Problems:
a) Write out the part of the letter on the Russian-Georgian conflict below, starting at "Russia has invoked" and ending at "the self-proclaimed hypocrite.".
b) Pick up the letter on the Russian-Georgian conflict below after its last sentence and carry it forward.

Selected passage:
:::::
SIR - Your briefing on the Russian-Georgian conflict is the most thorough and balanced I have encountered in the non-specialist media. I do think, however, that your leader missed a salutary opportunity for at least the democratic West to assert a principle most oft observed in the breach: that of national self-determination (“Russia resurgent”, August 16th).
Russia has invoked Kosovo as a precedent for its extrajudicial intervention in Georgian affairs. Let European Union countries take this seriously to call for internationally monitored referendums on independence in Abkhazia and South Ossetia. You suggested that such referendums, if truly free and fair, might well result in Abkhazia choosing independence and South Ossetia remaining within Georgia. Of course the devil is in the details, but the democratic West has nothing to lose from such a position, since the forcible maintenance of imperial control over minorities is prima facie at odds with democratic principles, and Russia, given its recent rhetoric, would at least be faced with a choice between being wrong-footed on its own possible imperialist designs or coming across the self-proclaimed hypocrite.
:::::
Extracted records:
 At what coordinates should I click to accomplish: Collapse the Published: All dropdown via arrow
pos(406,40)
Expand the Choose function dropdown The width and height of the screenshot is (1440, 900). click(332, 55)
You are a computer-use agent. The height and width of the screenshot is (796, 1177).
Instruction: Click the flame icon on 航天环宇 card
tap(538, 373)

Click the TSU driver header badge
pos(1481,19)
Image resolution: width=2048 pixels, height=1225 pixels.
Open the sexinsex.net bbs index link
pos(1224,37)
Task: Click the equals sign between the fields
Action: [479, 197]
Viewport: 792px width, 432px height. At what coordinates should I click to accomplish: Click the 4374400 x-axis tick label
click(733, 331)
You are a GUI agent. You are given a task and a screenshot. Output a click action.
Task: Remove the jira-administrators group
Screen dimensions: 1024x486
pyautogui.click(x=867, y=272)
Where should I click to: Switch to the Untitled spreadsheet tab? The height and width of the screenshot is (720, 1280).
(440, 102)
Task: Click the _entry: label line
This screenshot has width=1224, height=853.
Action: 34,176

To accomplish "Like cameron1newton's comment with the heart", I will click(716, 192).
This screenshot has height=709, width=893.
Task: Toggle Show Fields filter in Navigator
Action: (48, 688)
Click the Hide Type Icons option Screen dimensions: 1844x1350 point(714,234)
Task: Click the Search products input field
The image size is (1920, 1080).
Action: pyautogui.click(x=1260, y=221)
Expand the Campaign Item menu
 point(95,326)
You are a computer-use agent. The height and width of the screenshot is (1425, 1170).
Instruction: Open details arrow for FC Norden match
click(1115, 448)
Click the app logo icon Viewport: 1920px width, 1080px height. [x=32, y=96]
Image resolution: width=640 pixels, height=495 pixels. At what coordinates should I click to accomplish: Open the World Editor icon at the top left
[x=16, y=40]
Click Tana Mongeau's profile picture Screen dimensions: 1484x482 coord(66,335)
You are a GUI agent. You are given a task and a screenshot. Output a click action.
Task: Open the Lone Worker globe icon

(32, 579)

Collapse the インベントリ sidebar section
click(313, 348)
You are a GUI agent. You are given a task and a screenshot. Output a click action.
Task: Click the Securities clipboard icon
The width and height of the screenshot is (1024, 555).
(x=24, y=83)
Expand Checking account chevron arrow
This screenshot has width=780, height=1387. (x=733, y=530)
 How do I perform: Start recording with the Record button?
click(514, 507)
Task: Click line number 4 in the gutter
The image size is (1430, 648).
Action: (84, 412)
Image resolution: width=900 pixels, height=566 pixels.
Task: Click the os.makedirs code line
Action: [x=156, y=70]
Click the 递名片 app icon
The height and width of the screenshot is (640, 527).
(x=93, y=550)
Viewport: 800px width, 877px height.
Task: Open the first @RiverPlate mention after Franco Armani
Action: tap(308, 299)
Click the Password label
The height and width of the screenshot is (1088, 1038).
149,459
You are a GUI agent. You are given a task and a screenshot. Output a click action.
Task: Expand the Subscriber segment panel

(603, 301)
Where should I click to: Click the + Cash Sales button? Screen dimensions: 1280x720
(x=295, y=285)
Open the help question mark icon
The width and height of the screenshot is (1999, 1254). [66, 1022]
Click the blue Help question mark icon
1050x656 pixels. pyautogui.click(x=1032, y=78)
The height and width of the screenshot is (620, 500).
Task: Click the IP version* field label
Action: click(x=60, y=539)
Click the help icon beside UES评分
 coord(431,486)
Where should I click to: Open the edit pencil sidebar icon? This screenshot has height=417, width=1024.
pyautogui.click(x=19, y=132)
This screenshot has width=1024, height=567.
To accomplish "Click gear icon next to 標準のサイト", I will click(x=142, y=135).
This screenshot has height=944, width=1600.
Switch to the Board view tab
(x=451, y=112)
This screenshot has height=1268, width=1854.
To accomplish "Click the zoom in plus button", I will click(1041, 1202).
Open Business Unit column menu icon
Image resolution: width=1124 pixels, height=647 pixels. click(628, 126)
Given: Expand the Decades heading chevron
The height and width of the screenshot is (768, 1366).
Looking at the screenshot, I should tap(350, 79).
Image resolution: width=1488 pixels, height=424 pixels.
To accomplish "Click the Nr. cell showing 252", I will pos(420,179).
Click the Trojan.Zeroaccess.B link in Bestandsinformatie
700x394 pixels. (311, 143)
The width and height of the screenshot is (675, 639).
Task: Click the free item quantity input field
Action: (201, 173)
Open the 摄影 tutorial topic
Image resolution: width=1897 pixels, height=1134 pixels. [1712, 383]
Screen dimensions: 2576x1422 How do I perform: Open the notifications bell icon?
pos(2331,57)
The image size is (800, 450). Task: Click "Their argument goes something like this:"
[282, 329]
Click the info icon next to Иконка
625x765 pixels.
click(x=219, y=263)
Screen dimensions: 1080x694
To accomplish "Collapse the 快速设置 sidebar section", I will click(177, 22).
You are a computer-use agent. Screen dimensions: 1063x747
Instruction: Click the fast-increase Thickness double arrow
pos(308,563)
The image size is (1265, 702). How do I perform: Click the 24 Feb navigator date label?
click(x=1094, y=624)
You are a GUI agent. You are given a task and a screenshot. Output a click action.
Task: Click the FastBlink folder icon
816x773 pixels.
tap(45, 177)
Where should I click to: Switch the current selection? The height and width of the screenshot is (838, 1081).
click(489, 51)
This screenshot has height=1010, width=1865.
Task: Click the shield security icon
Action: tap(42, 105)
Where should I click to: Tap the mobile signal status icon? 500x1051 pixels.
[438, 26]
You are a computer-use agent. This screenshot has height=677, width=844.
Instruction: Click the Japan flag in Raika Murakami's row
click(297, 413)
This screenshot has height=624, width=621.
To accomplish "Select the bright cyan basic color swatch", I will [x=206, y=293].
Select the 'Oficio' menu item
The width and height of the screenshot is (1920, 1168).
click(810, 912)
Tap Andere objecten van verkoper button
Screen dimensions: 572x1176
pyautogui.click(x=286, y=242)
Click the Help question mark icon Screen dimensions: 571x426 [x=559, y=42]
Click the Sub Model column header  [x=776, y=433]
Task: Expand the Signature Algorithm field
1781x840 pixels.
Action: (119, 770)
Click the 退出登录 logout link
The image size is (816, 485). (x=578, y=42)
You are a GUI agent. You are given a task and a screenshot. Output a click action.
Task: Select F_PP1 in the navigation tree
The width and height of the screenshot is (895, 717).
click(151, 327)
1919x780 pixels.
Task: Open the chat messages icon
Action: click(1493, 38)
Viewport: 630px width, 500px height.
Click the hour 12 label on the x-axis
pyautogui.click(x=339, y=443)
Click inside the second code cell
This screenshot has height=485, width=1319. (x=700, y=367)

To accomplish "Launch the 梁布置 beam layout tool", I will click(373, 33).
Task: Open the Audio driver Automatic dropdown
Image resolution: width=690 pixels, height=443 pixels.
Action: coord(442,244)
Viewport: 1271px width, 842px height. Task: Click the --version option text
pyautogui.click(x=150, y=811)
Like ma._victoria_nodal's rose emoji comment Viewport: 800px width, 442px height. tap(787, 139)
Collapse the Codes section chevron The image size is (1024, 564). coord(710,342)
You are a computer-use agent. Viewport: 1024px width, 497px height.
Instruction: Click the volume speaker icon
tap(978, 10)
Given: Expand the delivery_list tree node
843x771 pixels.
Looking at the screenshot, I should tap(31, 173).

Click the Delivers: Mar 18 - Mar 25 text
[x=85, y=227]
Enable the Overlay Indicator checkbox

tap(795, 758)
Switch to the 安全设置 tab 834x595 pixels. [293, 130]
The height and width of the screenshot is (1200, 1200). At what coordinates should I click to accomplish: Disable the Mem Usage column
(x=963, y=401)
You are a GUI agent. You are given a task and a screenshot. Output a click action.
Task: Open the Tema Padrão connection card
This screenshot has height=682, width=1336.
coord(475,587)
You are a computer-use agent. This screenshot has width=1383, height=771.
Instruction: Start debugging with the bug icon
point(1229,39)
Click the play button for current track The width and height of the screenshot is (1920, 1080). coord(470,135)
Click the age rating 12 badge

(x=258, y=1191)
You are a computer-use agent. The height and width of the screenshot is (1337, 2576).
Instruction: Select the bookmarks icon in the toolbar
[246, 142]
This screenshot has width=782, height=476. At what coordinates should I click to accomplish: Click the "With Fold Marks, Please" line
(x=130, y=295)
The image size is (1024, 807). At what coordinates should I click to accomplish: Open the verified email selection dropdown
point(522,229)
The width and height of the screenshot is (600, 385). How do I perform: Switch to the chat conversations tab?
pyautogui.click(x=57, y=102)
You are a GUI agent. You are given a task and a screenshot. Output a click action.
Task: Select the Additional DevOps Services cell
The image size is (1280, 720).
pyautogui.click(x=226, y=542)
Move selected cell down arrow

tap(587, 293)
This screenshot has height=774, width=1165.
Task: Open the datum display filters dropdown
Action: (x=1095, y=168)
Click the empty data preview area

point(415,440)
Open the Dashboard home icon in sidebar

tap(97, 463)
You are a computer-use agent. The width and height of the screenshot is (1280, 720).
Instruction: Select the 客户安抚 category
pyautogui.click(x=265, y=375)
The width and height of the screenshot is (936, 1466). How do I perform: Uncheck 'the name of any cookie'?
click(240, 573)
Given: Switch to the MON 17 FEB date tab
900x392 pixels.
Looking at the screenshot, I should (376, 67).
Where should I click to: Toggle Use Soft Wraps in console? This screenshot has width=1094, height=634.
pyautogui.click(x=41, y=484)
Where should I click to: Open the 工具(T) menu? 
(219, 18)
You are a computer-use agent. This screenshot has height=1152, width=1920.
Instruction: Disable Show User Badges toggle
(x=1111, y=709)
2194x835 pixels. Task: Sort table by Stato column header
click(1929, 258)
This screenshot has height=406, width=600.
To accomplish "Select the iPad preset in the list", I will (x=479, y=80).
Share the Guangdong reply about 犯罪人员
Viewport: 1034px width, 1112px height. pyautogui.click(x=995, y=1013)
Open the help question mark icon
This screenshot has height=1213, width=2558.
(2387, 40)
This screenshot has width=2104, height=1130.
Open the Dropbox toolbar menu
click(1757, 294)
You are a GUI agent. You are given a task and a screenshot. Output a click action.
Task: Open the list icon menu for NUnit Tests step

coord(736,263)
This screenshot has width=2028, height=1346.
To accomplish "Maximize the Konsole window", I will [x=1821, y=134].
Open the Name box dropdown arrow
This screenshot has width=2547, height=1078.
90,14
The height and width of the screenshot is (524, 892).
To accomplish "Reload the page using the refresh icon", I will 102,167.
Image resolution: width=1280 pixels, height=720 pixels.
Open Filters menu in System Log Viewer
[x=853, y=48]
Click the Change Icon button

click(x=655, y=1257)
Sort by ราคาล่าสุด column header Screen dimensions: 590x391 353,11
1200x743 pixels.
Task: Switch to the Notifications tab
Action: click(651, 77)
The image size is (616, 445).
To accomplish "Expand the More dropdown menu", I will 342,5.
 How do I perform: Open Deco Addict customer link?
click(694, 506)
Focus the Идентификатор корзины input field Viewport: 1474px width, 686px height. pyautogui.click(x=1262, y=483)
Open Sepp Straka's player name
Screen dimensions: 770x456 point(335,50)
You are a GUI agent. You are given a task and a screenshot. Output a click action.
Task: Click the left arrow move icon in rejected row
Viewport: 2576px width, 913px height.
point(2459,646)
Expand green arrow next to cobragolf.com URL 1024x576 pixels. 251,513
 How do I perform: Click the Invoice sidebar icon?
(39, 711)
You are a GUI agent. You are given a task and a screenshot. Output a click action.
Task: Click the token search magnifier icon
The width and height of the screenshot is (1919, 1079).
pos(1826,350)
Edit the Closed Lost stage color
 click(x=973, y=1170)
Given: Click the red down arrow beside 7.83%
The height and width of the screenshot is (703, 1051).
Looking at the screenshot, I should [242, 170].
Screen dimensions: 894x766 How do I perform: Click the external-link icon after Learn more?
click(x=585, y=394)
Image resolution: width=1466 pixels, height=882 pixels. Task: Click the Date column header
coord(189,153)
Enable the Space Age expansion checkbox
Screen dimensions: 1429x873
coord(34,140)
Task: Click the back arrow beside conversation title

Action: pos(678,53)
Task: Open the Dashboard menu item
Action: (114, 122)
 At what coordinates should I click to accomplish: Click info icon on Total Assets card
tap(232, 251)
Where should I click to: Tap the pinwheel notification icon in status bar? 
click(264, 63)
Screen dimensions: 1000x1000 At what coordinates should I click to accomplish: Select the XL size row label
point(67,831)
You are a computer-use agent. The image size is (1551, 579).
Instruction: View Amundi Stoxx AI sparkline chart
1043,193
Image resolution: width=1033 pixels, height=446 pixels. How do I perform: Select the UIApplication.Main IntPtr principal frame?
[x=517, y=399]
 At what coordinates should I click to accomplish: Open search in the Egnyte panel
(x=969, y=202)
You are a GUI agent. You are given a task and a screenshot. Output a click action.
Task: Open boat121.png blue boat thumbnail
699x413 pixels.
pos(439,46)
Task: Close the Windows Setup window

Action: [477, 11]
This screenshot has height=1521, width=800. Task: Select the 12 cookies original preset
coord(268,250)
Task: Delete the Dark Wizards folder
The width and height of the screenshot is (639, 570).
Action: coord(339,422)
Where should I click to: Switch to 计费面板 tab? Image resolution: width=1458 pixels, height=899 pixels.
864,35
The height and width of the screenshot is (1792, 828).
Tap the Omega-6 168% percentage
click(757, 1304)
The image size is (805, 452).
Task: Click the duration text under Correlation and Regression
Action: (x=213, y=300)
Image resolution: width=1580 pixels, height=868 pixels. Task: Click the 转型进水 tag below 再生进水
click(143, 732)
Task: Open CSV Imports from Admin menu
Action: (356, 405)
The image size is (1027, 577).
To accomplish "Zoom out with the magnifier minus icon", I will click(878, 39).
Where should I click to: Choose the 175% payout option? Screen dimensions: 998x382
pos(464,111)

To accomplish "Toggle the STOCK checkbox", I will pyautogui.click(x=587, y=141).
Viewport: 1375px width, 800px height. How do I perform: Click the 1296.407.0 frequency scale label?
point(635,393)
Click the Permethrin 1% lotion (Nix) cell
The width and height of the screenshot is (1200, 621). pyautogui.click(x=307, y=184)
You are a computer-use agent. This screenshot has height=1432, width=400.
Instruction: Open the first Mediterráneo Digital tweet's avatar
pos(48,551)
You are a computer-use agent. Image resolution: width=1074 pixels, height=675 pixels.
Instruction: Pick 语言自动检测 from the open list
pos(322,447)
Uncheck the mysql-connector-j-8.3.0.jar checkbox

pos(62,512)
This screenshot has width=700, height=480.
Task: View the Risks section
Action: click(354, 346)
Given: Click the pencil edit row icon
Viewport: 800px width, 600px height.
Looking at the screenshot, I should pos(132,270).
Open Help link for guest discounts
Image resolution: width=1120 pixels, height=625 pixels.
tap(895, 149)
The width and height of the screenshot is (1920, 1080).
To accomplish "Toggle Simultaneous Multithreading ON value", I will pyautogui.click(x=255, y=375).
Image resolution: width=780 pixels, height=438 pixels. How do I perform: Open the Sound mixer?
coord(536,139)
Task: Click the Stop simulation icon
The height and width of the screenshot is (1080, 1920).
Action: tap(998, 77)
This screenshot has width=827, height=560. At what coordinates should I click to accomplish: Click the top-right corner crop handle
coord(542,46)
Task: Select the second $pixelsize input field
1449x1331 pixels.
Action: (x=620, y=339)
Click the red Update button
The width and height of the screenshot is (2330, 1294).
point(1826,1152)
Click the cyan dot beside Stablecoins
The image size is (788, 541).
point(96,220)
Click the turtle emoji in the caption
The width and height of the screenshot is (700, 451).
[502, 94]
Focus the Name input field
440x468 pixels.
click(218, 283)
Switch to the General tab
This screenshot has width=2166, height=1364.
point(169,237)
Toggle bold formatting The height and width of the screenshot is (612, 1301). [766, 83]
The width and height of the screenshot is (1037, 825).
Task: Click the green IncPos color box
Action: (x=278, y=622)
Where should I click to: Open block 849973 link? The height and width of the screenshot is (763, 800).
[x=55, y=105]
:::::
Written responses:
a)
Russia has invoked Kosovo as a precedent for its extrajudicial intervention in Georgian affairs. Let European Union countries take this seriously to call for internationally monitored referendums on independence in Abkhazia and South Ossetia. You suggested that such referendums, if truly free and fair, might well result in Abkhazia choosing independence and South Ossetia remaining within Georgia. Of course the devil is in the details, but the democratic West has nothing to lose from such a position, since the forcible maintenance of imperial control over minorities is prima facie at odds with democratic principles, and Russia, given its recent rhetoric, would at least be faced with a choice between being wrong-footed on its own possible imperialist designs or coming across the self-proclaimed hypocrite.

b)
The subtler and more eloquent the jaw-jaw, the greater its superiority to war-war.
Robert Dulgarian
Boston
SIR - All now await the position of the Europeans on the Russian invasion of Georgia. Poland, Estonia, Latvia and Lithuania have all stood fast with Georgia, at issue is whether west Europeans will. Will a couple of “mechanical problems” in the natural-gas lines from Russia render the Europeans into “peace in our time” cowards, or will they do the right thing. History would lead one to believe that The Economist is now fervently preparing justification articles for that position.
Robert Vaughn
Portland, Oregon
SIR - You rightly accuse the Russian government of cunning and manipulation in the run-up to the war against Georgia. And you propose some mild diplomatic sanctions. Should Europe also have imposed such sanctions against the American and British government for their cunning and manipulation in the run-up to the Iraq war?
Paul Sievers
Munich
SIR - You published a letter from the Russian director of policy planning at the Ministry of Foreign Affairs in Moscow stating that “As a matter of principle, we do not believe in the punishment or isolation of sovereign states”. I can only assume that the word “not” was a typographical error.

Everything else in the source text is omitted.